Aaron Shaha, CISO, DarkLight

Sep 21, 2023

Contrary to popular belief in the technology sector, humans are closely intertwined with nature and its patterns.

What is permaculture? 

“Permaculture is a holistic design science developed by Bill Mollison and David Holmgren. According to Bill Mollison, permaculture is defined as, ‘A philosophy of working with nature, rather than against it; a practice of protracted and thoughtful observation, rather than protracted and thoughtless action. It involves looking at systems and people in all their functions, rather than asking only one yield of them, and allowing systems to demonstrate their own evolutions.’”[1]Why do I think it’s related?Many things can be decomposed to simpler solutions that nature has patterns for. For instance, we can observe the Fibonacci sequence in shell and plant petal patterns, and even in weather patterns. By delving into the principles of superior design, function stacking, and patterns that have been used over time we can glean valuable insights for enhancing cybersecurity practices. Contrary to popular belief in the technology sector, humans are closely intertwined with nature and its patterns. One of the fundamental shortcomings in today's cyber industry is our failure to plan holistically.  We do not consider the full scope of our risk, and Permaculture can offer some solutions for this as outlined below. Among the Permaculture topics we will be exploring is function stacking and complexity, it will show how we need to use patterns of re-use to reduce some of the systemic problems plaguing the cybersecurity community.



So, what are these Permaculture principles?[2]  Let us examine the list presented by the “father” of Permaculture, Bill Mollison.   We will delve into each of these principles and explore how they relate directly to cybersecurity.

  • Principle 1: Relative Location – In Permaculture we should always consider the relative location to avoid Type 1 errors. These errors are mistakes made that are exceedingly difficult or expensive to undo and may impact other projects negatively. Examples may include placing our garden on the north side of our house, preventing the summer sun from reaching our plants. What is the location in cyber? As the military cyber planners would say, this is our “key cyber terrain”[3]. Key cyber terrain can include: office locations, sensitive data locations, limitations to our security (do we need to run wireless?), our Domain Controllers, and more. Just as in Permaculture, we should carefully consider our relative location in cyber to prevent Type 1 errors, for example not having alternate ways to communicate with offsite critical resources.

  • Principle 2: Each Element Serves Multiple Functions – Permaculture systems should function stack to improve energy use and maximize functionality. For instance, in our permaculture systems, chickens should produce eggs and be used to turn compost and eat insects out of cow manure to feed and keep the numbers of flies down. In cyber, we must address the issue of “stovepipe”, where we have tools that are expensive and only accomplish one task.  While it may not be feasible to achieve multiple uses for some capital expenditures (CAPEX), we should, at a minimum, make sure our tools can communicate in an open and transparent way so we can fuse data.

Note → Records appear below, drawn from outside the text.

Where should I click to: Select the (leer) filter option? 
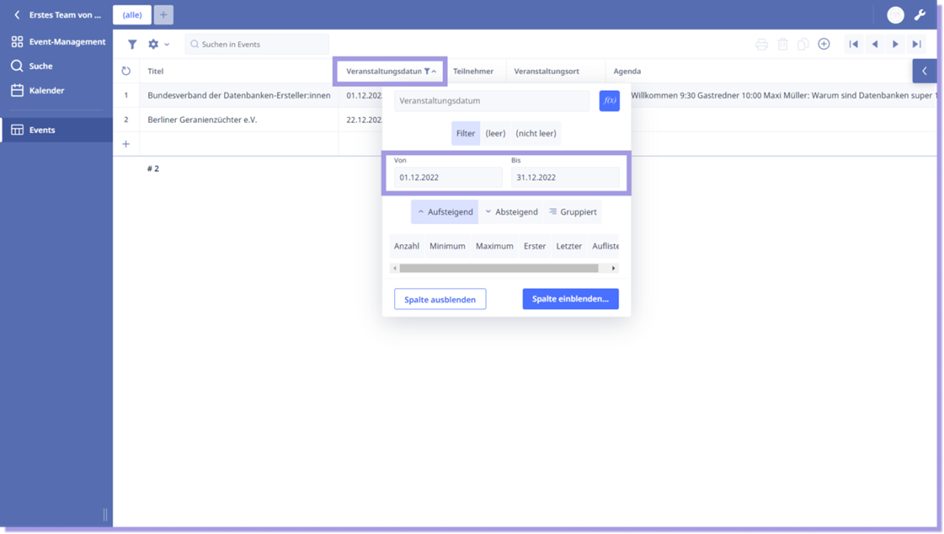tap(496, 133)
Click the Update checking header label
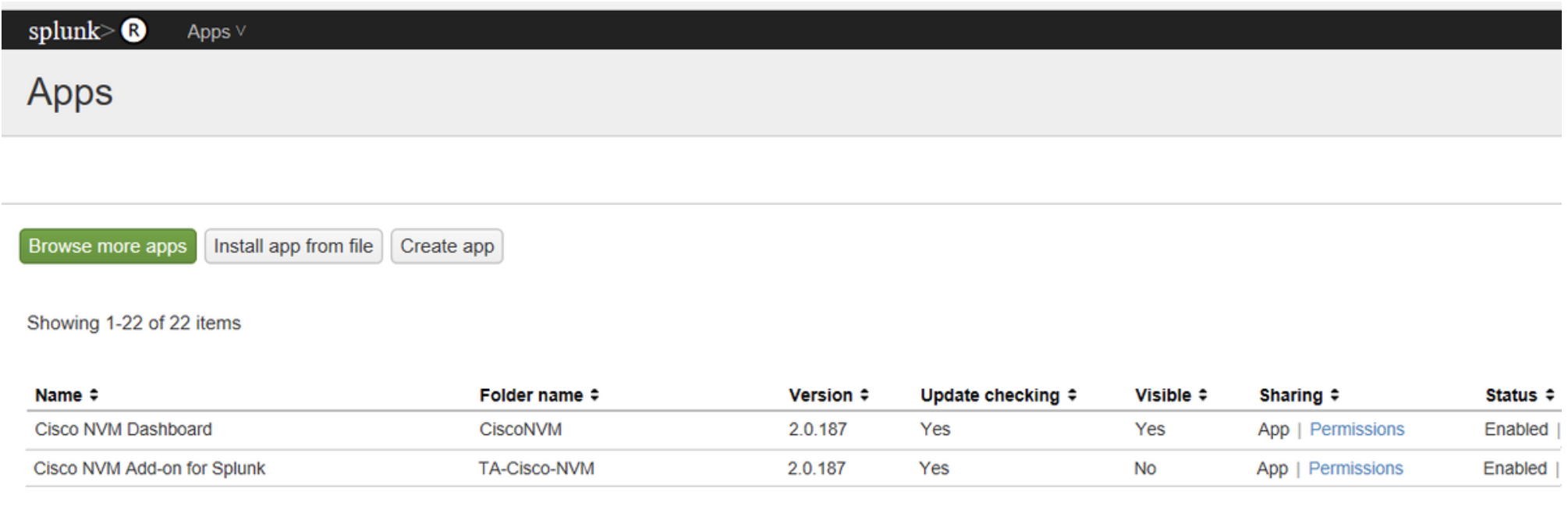1568x513 pixels. point(989,395)
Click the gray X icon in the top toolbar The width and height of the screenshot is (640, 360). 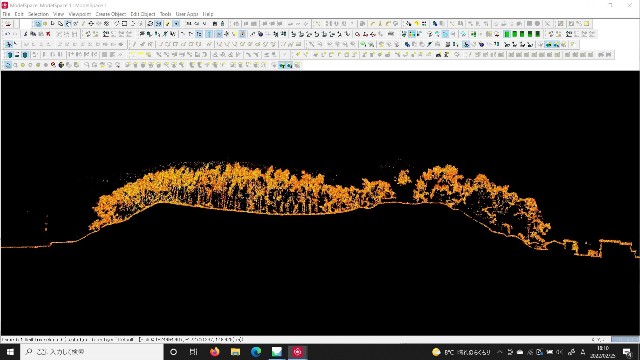548,24
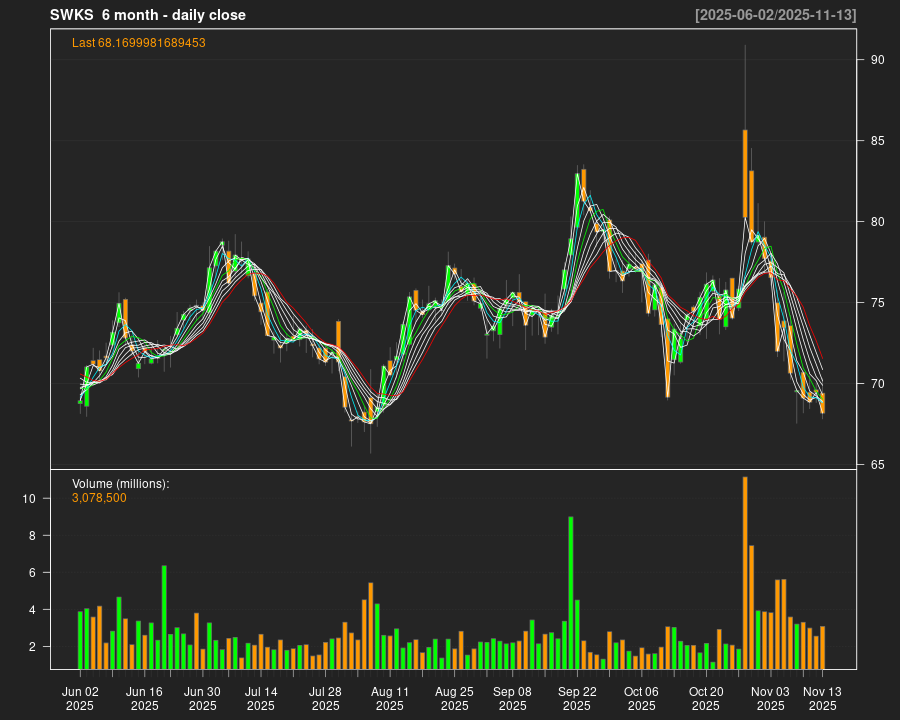Select the Jul 14 2025 date marker
The image size is (900, 720).
(x=261, y=698)
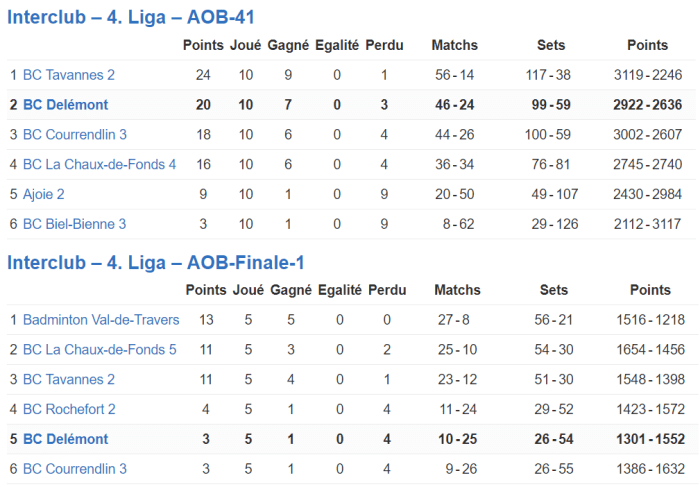Click the BC La Chaux-de-Fonds 4 team link

[100, 165]
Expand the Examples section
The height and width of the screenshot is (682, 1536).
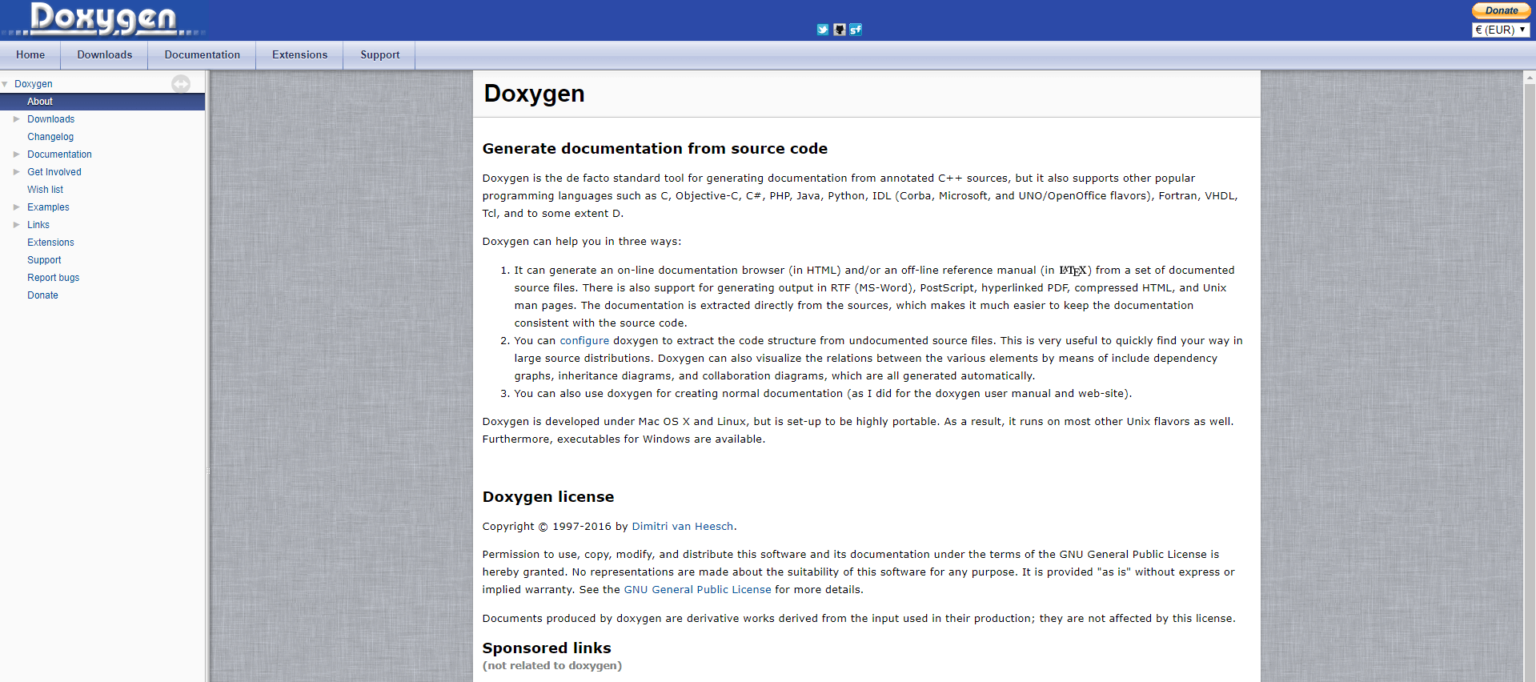(x=16, y=207)
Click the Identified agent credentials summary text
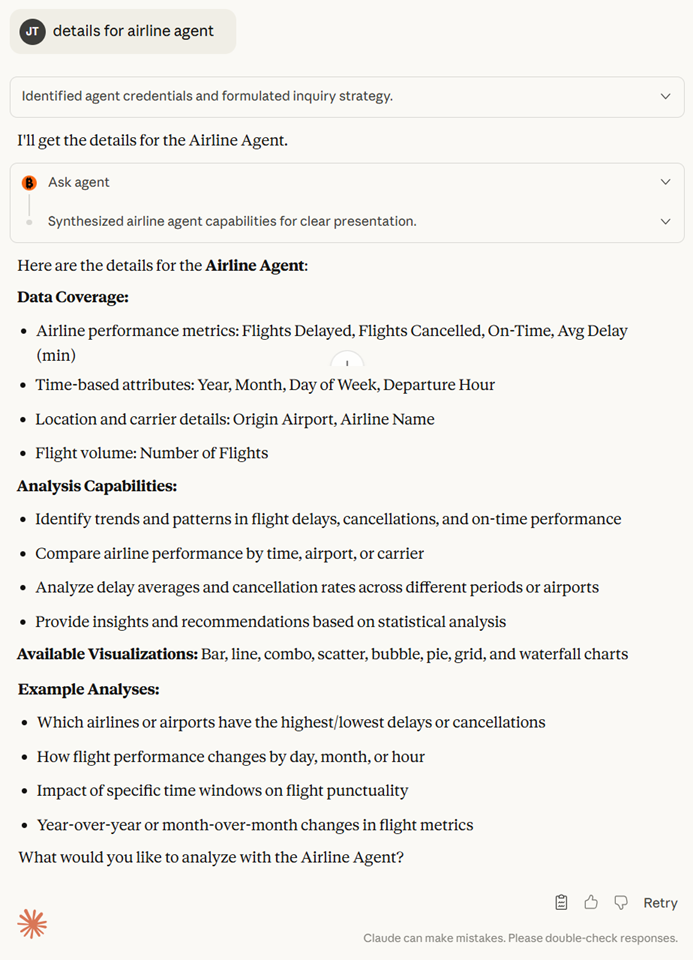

  • Principle 3: Multiple Elements Support Each Function – The best way to plant trees is to plant them with guilds of supportive plants, such as nitrogen fixing plants planted with fruit trees.  Likewise, in cybersecurity, systems must seamlessly collaborate. For instance, consider the synergy of hunters collaborating with tier 2 SOC personnel and the inclusion of pen-testers on the team during off-hours, forming what is known as 'purple teams'.

  • Principle 4: Prioritizing Energy Efficiency – As we develop our Permaculture design, we want to maximize energy in all things. If we must walk to feed the chickens every day, we should place gardens near that path so we can weed them and harvest vegetables on the way to/from feeding the birds.  Our T1’s in our SOC should have the minimum number of windows or “panes of glass” to monitor since the number of places to check exponentially degrades their attention and response times.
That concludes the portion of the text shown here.